Well, I stand corrected then. Even then, my argument still stands. Case in point: Treasure.[/quote]

Apparantly Sonic Heroes has what Sega calls “mass market appeal”, which is always something I find difficult to define.

Truth be told, a company as large as Sega couldn’t sustain itself on the 5 million strong Saturn user base it had created in Japan. Sega of Japan threw away a marketshare of 32 million Mega Drive/Genesis owners outside of Japan in favour of focusing on a shrinking Japanese market.

The only thing Sega of Japan ever did right was spending the wealth it had earned from console game sales in America and Europe on dominating the market for arcade games in Japan.

If Sega had sold more than 5 million Saturns and more than 8 million Dreamcasts, who knows what might’ve happened? Selling more consoles would’ve naturally translated into more games being bought. Sega still would’ve sold each and every console at a loss, but would’ve recovered its losses from the sales of its games… eventually. Sony sold the PS2 at a huge loss when the console was initially released to the gaming public, but did so in the full knowledge that profits were not far away. Hell, Microsoft is still losing many from every Xbox it sells…

[quote=“Shadow”]
Sometimes you just feel a game is going to suck. Perhaps its a subconcious decoding of the facts, but perhaps not. It’s just one of those things. After a while things become predictable, and you pick up on certain trends and signs. I’ve seen nothing that tells me SFN will be anything interesting, special, or exciting. I get this feeling about a lot of games, because 90% of games suck. And 90% games go through the same sort of build up.

That having been said, this is of course entirely my opinion.[/quote]
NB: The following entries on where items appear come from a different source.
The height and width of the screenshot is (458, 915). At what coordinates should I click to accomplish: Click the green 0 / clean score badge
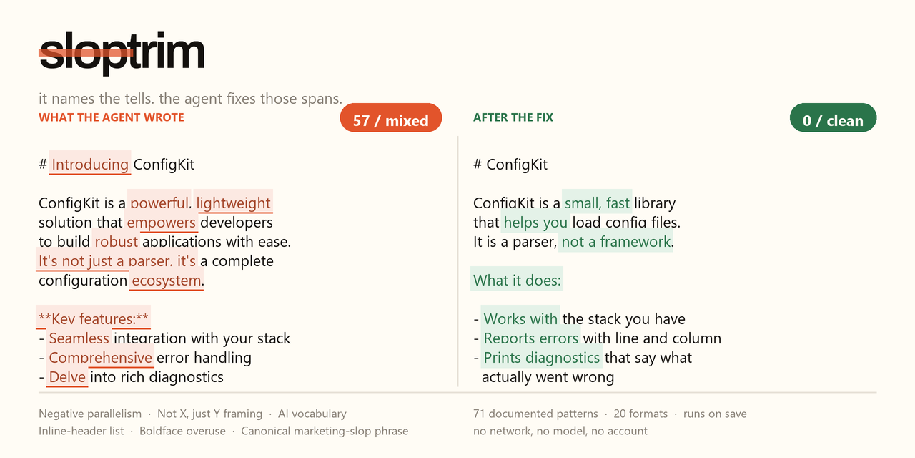point(833,119)
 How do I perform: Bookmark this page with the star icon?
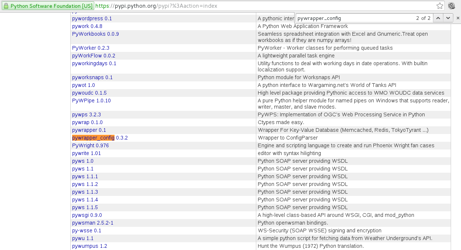point(440,6)
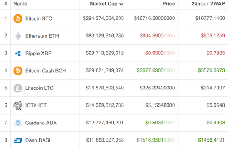Sort by rank number column header
The width and height of the screenshot is (228, 148).
(6, 4)
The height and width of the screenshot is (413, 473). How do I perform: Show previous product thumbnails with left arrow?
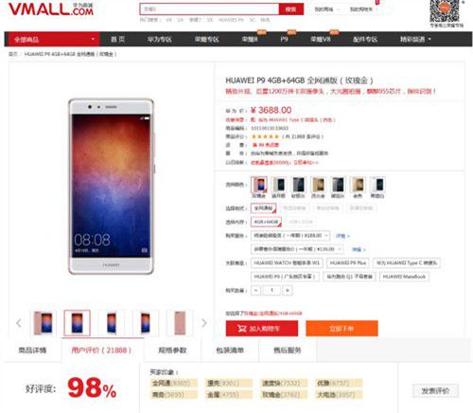tap(19, 323)
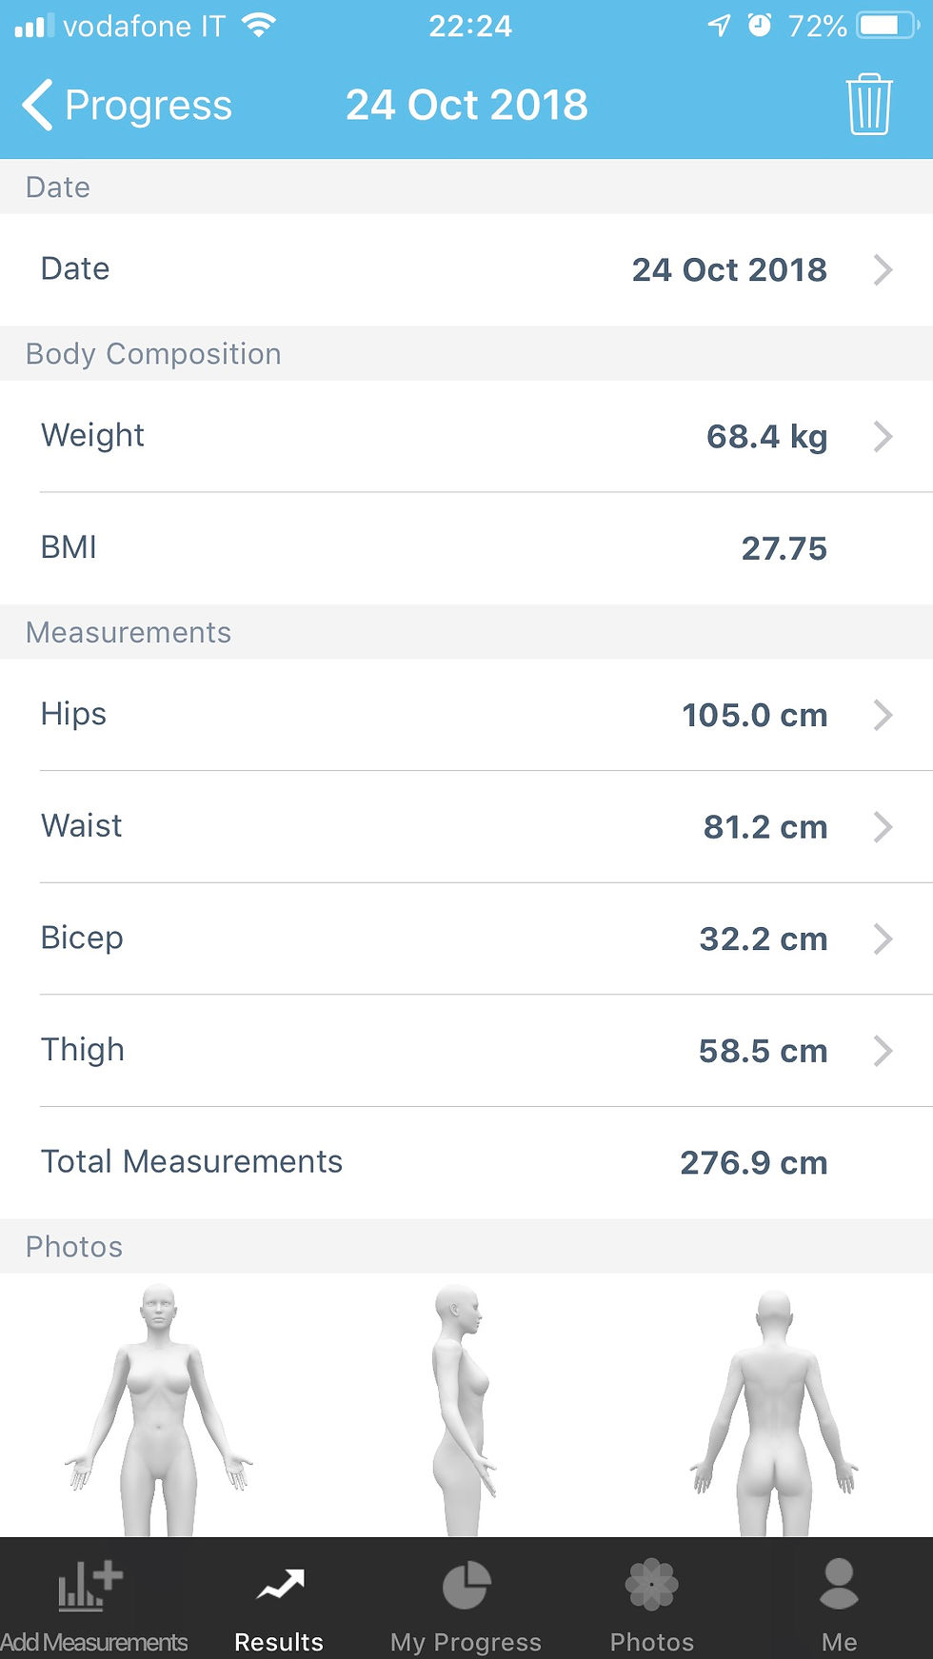Go back to Progress screen
Screen dimensions: 933x1659
[128, 105]
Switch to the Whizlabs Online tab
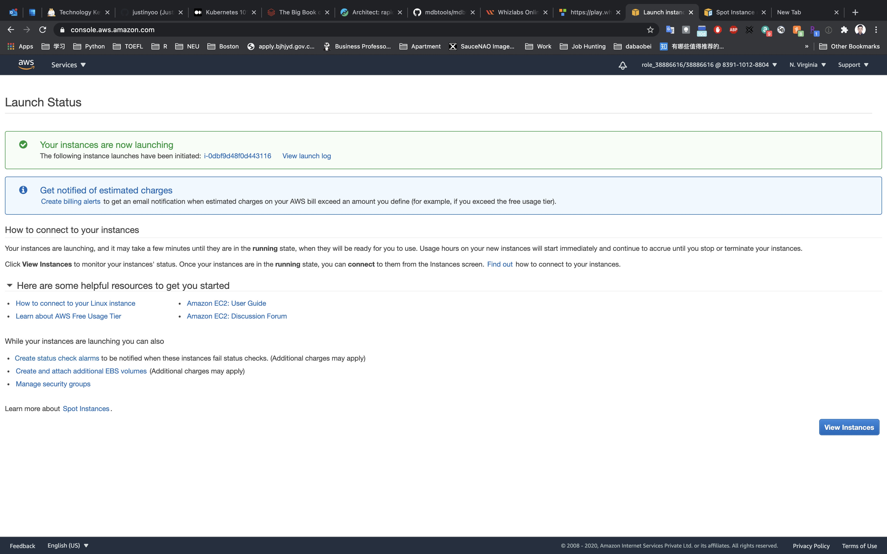The height and width of the screenshot is (554, 887). pos(517,12)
But you barely know anything about this game. We’ve seen a small ammount of screenshots which don’t actually look bad and other than that we know that there will be three person parties and you will control only one of the three in action RPG style. I fail to see how from knowing so few things you can see signs of it being a bad game… We really can’t have any idea on what it’s going to play like with so few information… It could play like Alundra or it could play similar to Zelda or it could play like DarkStalker or whatever that mega drive action RPG was called or it could play like Sword of Mana or it could play nothin like any of those…

[quote=“Parn”]Are you serious? That piece of trash sold over a million?
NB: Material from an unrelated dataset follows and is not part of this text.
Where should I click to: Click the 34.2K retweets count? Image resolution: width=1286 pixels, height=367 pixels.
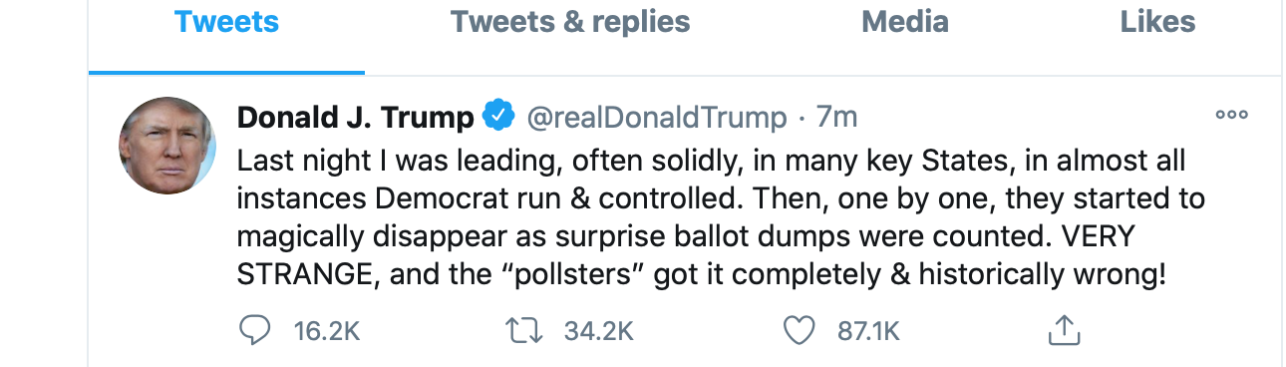(x=598, y=331)
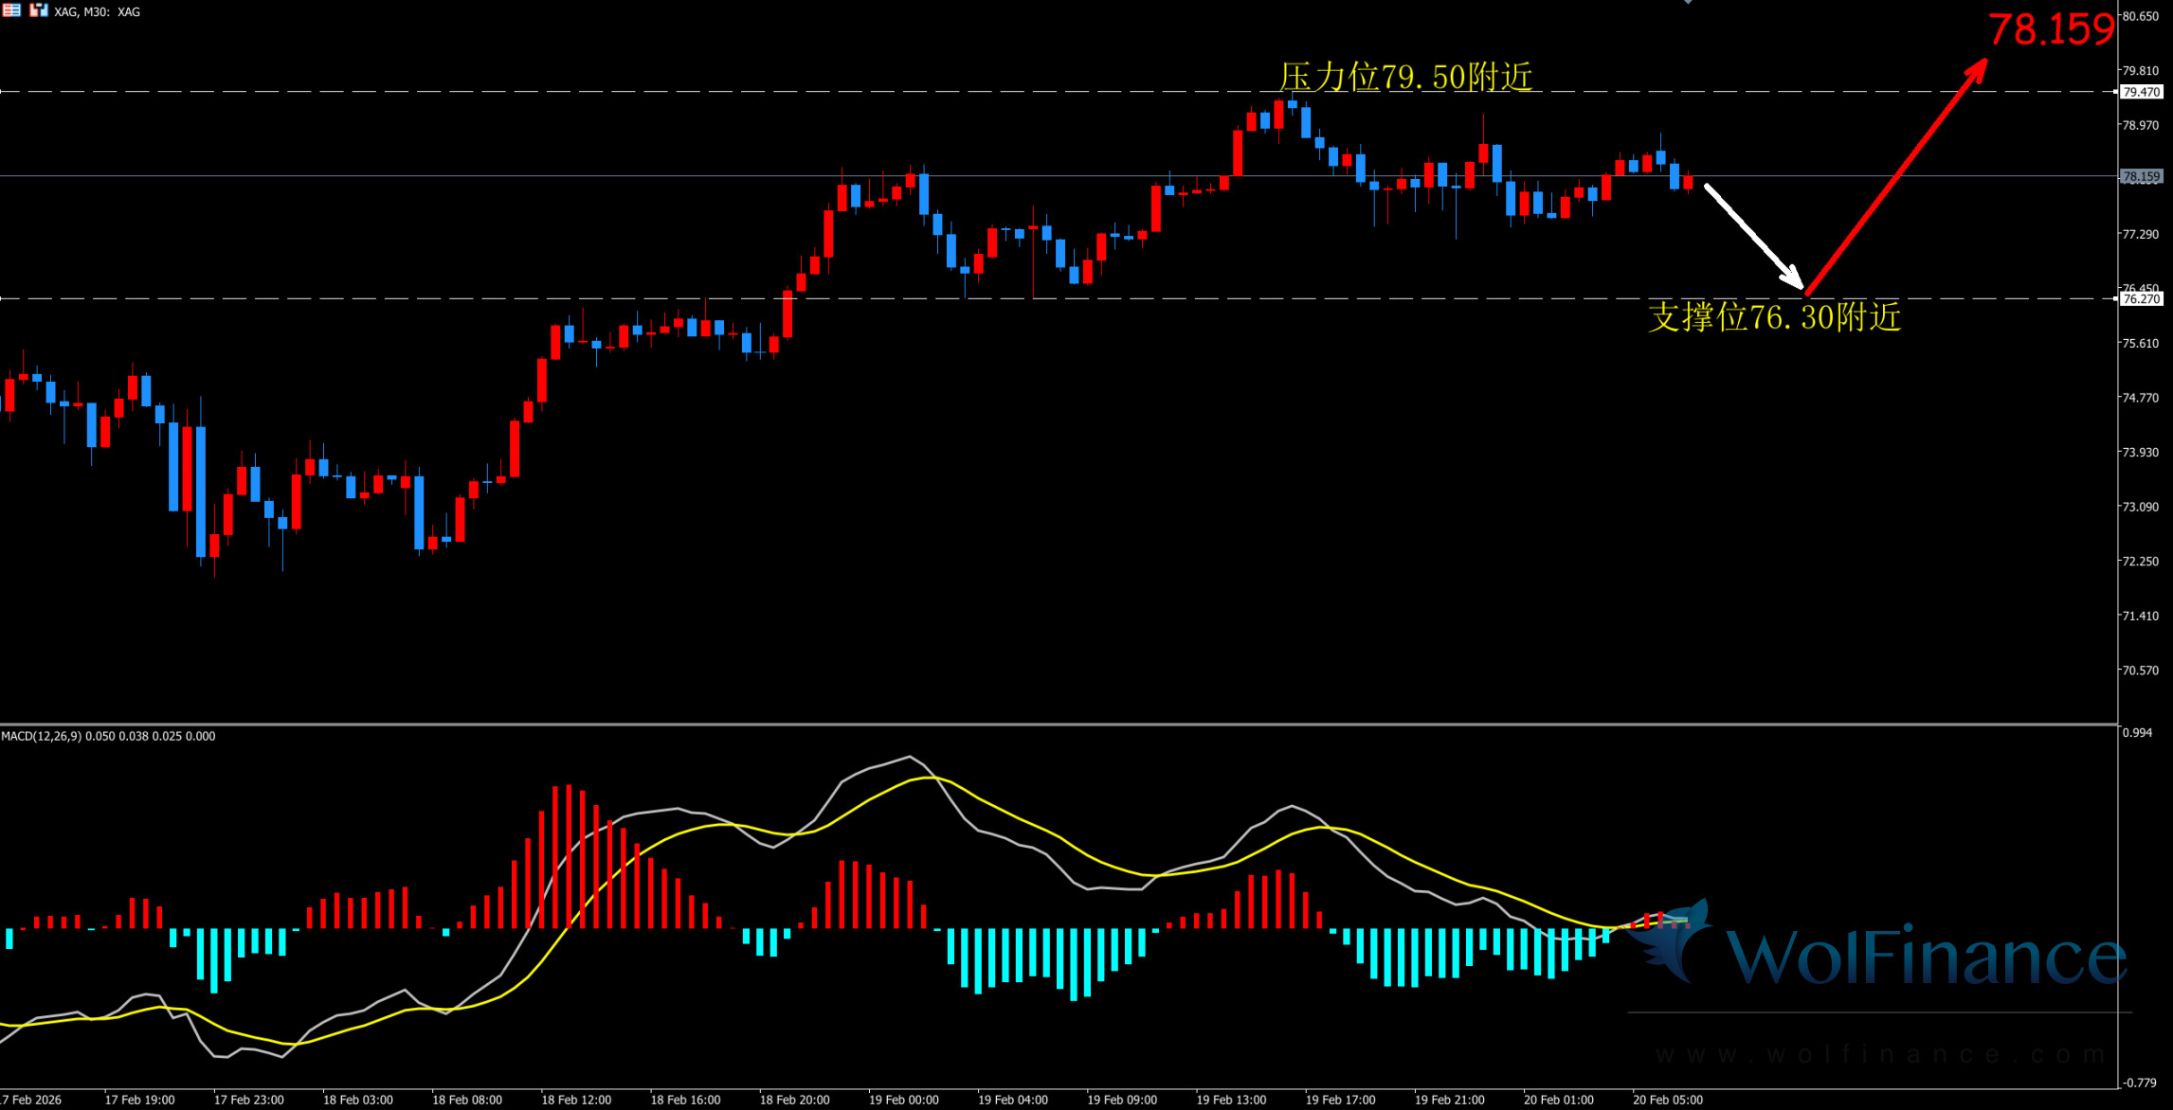Click the Depth of Market icon
Screen dimensions: 2173x1110
tap(11, 10)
Well, I stand corrected then. Even then, my argument still stands. Case in point: Treasure.[/quote]

Everyone here likes bashing Sonic Heroes but did anyone actually played it?

Concerning SFNeo’s quality : Al3x please check shining-force.jp’s character section for the game.I don’t know most of other Shining characters but some fo those truly blow…The “main” female character…please…

I’m not saying is going to suck as far as gameplay is concerned tho.I personally think Action RPGs have room for a much deeper and greater gameplay than Strategy RPGs.That’s not to say I don’t like Strategy RPGs…

With Shining Force NEO, what I admit I don’t like is that it doesn’t look like a Shining Force game. (And the fact it’s an action/RPG rubs me the wrong way. :anjou_disappointment:) But if I was seeing this game for the first time, the only mildly negative impression I would have would be the ridiculous “NEO” part of the title.

So… I’ll give it the benefit of a doubt. There’s still time until it comes out, so even if it doesn’t feel like a Shining Force gme, it still might be decent.